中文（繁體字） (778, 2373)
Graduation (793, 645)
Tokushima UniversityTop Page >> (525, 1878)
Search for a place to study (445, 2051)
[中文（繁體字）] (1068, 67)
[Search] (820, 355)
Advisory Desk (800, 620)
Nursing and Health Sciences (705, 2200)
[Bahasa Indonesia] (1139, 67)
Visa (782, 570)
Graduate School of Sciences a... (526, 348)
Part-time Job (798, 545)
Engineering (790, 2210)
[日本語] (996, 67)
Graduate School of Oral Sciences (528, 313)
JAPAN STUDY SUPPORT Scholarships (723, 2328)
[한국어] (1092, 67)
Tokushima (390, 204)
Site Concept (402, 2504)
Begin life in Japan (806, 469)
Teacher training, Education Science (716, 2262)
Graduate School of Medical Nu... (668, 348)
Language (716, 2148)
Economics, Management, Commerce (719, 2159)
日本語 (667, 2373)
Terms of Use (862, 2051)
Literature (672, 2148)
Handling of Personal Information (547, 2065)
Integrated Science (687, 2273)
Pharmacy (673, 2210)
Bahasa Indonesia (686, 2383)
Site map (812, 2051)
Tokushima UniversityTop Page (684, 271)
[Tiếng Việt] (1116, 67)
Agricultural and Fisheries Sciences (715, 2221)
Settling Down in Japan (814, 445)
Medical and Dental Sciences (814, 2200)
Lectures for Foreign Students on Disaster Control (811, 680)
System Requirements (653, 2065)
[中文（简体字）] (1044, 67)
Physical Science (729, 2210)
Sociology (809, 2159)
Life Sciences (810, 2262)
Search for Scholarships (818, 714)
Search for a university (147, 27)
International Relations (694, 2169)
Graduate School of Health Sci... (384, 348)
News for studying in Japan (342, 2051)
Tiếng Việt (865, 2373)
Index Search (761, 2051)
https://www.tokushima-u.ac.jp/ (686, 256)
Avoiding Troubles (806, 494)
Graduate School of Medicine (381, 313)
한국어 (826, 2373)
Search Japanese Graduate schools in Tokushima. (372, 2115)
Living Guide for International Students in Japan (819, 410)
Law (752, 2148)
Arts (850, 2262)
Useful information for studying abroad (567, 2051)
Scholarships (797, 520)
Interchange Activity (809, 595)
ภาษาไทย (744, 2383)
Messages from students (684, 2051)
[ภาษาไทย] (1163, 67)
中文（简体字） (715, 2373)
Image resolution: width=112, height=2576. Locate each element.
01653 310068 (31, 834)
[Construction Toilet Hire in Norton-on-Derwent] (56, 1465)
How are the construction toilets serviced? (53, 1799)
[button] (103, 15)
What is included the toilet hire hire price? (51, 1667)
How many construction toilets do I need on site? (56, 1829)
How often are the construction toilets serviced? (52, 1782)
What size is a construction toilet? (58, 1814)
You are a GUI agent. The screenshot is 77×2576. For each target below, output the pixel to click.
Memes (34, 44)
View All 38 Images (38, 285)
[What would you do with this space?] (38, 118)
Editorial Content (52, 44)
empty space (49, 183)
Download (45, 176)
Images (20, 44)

===

**What to work on**
Within the data above, how many lines include the word "UniversityTop"? Respond with the number only.

**Response area**
2